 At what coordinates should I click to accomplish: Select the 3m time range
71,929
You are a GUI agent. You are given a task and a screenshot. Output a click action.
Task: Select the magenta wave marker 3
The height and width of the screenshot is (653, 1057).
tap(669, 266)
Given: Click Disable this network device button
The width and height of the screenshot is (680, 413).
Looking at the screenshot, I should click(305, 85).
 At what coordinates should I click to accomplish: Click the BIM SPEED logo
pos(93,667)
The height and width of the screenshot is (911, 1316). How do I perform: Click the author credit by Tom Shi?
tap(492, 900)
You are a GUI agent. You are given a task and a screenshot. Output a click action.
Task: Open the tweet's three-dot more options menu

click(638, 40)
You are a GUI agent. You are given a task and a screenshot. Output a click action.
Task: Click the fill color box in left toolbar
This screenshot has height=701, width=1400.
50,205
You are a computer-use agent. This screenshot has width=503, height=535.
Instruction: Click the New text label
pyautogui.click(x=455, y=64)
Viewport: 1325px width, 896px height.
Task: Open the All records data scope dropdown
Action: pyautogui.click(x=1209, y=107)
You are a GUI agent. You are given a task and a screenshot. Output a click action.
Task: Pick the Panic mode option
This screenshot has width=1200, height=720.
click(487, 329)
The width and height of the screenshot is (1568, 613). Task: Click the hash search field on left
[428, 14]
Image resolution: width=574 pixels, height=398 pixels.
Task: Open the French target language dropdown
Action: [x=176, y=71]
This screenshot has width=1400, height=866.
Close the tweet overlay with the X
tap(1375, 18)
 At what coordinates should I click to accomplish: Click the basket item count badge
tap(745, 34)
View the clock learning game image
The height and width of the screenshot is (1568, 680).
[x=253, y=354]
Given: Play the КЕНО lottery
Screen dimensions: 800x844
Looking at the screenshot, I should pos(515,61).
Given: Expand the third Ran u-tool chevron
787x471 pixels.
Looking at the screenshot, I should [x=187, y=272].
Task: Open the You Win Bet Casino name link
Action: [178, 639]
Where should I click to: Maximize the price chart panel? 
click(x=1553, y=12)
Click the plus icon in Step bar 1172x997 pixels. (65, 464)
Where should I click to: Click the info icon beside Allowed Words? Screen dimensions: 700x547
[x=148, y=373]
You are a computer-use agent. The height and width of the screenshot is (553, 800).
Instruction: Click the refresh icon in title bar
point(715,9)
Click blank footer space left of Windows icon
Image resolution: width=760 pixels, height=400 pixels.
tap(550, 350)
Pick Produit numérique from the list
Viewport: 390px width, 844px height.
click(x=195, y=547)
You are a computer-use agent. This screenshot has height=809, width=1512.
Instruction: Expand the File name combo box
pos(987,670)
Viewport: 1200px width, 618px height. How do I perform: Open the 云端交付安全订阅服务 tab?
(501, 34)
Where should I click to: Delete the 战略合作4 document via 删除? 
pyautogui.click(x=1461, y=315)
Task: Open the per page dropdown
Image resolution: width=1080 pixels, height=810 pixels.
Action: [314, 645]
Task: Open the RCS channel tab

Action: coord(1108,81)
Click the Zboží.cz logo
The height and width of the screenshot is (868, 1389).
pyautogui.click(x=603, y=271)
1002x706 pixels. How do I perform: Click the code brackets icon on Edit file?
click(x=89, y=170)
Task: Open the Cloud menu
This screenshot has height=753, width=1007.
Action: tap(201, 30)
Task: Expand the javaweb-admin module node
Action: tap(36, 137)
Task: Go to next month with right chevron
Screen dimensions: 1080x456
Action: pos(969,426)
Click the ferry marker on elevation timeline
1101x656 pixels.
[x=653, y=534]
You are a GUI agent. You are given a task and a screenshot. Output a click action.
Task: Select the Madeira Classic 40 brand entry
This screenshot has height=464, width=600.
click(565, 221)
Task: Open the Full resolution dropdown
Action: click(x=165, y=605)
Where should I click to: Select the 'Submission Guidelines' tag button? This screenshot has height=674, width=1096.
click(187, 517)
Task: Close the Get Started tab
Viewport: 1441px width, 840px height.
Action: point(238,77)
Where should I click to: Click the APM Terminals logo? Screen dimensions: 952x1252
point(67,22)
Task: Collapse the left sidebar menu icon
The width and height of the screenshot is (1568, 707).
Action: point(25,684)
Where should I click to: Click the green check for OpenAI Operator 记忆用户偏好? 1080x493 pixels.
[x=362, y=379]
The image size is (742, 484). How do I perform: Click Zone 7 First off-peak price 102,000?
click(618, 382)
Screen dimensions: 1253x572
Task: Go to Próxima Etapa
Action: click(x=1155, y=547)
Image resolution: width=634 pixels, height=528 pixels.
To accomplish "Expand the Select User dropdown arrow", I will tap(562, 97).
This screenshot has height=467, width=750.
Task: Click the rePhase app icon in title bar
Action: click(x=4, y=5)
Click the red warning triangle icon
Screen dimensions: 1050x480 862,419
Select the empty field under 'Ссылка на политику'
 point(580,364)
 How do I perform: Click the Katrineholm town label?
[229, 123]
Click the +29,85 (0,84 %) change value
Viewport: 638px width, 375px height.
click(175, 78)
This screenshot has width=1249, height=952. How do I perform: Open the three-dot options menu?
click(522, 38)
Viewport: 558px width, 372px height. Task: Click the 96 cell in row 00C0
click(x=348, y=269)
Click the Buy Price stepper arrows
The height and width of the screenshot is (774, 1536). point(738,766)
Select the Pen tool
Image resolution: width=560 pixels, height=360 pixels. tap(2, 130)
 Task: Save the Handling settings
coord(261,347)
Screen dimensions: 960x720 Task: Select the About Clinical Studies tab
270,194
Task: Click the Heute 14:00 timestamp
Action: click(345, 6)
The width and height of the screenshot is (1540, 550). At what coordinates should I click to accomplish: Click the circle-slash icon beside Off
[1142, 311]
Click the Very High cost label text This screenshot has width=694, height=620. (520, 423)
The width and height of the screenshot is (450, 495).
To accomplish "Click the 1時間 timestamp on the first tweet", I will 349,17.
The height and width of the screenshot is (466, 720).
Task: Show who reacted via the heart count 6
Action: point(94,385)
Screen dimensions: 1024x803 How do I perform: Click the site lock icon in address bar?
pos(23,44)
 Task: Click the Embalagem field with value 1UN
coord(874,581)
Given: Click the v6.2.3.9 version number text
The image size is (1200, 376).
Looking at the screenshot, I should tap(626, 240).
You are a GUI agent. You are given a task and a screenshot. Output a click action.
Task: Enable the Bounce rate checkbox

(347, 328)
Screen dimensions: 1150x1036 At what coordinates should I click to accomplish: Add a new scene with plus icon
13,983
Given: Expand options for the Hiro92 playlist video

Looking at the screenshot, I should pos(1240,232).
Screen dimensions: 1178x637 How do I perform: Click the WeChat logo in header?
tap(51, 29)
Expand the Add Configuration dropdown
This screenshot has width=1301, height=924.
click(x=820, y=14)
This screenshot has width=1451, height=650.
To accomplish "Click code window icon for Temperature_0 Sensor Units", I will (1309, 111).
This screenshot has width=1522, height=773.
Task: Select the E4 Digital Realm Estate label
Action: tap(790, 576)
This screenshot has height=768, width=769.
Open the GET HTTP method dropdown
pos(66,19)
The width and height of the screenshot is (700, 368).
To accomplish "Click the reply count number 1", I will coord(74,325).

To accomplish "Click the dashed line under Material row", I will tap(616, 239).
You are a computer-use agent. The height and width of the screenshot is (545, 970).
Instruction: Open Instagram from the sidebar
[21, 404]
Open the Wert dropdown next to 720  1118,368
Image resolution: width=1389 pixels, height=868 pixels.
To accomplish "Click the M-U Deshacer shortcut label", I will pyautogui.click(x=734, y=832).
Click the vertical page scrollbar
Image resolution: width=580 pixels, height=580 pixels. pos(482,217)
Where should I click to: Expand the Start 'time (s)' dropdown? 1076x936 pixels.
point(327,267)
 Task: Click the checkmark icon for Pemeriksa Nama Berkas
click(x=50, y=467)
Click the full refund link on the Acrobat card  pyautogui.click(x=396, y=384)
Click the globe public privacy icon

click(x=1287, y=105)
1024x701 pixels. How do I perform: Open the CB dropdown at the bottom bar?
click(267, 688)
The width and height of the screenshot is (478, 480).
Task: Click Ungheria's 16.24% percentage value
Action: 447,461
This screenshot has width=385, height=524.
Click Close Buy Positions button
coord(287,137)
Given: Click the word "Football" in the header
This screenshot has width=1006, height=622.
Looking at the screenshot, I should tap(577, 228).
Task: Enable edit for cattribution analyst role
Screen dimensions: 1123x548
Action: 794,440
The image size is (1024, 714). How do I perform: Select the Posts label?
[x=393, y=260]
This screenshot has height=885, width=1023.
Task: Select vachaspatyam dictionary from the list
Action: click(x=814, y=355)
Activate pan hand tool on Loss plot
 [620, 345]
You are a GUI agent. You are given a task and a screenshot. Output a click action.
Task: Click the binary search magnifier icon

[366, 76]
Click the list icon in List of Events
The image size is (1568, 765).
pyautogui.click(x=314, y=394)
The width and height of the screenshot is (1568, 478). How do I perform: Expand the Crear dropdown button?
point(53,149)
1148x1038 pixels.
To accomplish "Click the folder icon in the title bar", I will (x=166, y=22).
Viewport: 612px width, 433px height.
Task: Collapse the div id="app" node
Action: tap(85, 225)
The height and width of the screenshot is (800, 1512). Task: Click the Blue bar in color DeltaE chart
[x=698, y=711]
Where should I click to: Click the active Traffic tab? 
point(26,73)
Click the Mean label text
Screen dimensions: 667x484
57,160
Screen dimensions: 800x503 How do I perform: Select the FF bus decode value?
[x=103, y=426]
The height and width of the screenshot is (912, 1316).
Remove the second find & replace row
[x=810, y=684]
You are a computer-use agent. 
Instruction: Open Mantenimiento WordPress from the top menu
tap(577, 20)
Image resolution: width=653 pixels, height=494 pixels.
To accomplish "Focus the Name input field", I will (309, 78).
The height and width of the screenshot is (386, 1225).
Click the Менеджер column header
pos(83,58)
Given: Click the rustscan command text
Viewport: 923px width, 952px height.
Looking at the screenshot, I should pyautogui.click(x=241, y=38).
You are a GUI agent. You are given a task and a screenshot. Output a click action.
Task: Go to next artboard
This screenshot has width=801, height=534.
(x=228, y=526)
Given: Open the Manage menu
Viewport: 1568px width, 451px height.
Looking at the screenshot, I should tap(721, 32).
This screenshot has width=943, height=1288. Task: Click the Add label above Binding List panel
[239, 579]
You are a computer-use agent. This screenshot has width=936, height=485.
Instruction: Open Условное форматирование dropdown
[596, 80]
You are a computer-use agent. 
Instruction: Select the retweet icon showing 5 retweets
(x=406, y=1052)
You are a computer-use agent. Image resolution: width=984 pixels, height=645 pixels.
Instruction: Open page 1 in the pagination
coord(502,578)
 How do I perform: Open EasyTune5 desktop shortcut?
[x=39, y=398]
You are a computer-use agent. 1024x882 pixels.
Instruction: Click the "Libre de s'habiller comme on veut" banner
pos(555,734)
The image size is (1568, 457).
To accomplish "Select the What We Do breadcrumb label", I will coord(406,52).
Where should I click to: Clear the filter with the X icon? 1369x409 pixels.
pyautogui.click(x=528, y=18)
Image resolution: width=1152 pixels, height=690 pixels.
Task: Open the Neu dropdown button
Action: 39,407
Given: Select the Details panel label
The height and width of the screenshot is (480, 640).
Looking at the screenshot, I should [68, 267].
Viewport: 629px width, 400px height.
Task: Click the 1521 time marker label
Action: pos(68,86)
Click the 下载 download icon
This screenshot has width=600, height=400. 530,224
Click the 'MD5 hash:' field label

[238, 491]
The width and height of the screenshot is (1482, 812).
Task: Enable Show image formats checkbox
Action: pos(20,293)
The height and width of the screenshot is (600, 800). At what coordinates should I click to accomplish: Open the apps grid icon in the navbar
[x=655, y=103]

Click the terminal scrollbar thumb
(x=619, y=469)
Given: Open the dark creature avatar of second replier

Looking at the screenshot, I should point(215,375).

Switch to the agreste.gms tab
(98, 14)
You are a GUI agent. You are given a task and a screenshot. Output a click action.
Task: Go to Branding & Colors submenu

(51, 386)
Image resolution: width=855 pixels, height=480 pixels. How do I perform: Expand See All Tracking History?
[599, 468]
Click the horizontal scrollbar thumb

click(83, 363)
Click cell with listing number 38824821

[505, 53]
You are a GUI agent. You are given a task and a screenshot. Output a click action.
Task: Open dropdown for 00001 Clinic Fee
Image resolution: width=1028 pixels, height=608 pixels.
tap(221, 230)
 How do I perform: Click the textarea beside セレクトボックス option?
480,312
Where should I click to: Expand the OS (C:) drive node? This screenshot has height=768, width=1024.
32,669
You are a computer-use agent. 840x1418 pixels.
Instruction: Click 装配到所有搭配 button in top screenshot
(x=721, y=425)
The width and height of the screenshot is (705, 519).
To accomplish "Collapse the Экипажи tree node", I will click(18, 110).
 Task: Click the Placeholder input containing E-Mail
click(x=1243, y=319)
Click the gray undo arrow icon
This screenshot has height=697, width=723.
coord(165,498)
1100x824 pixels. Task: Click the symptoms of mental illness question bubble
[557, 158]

# [What is needed]
In the listing above, the lines from the one containing "Screen dimensions: 1150x1036" through the one containing "This screenshot has width=1451, height=650." must be set down exactly, with no other lines.

# [Result for this exercise]
Screen dimensions: 1150x1036 At what coordinates should I click to accomplish: Add a new scene with plus icon
13,983
Given: Expand options for the Hiro92 playlist video

Looking at the screenshot, I should pos(1240,232).
Screen dimensions: 1178x637 How do I perform: Click the WeChat logo in header?
tap(51, 29)
Expand the Add Configuration dropdown
This screenshot has width=1301, height=924.
click(x=820, y=14)
This screenshot has width=1451, height=650.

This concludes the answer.